• _Task brief_
Copy out each line of the data below in which "agent" appears.

Dataset entries
◆ ◆ ◆ ◆ ◆ ◆ ◆

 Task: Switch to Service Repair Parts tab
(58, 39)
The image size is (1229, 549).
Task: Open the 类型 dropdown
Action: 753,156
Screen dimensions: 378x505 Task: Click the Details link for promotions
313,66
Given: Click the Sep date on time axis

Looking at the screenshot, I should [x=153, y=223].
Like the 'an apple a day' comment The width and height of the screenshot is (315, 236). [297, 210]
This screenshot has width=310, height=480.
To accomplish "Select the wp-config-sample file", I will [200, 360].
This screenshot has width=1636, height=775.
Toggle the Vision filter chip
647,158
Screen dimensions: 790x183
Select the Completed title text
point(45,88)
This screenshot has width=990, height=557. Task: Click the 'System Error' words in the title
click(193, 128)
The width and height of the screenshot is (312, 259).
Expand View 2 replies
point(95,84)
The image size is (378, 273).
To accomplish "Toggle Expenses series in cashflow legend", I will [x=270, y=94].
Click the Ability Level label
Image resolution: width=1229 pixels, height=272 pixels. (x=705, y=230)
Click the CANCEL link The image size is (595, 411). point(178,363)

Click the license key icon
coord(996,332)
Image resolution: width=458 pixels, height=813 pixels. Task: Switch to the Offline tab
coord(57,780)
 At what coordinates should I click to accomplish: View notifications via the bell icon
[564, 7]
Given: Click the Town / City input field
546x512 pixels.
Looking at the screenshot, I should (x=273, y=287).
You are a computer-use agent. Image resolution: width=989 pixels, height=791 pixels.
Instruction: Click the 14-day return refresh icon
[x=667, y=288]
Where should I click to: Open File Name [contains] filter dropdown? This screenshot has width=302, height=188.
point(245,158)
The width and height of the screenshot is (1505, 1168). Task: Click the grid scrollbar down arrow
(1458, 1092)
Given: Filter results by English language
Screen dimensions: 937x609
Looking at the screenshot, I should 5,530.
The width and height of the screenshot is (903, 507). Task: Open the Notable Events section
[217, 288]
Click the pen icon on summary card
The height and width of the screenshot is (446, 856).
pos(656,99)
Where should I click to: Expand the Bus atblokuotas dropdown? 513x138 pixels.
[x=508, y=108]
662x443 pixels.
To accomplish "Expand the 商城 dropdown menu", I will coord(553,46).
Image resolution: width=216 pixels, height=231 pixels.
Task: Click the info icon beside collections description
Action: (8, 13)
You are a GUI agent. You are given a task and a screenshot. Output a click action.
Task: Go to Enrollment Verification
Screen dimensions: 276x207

◆ ◆ ◆ ◆ ◆ ◆ ◆

• _Task answer_
You are a computer-use agent. Image resolution: width=989 pixels, height=791 pixels.
You are a GUI agent. You are given a task and a screenshot. Output a click action.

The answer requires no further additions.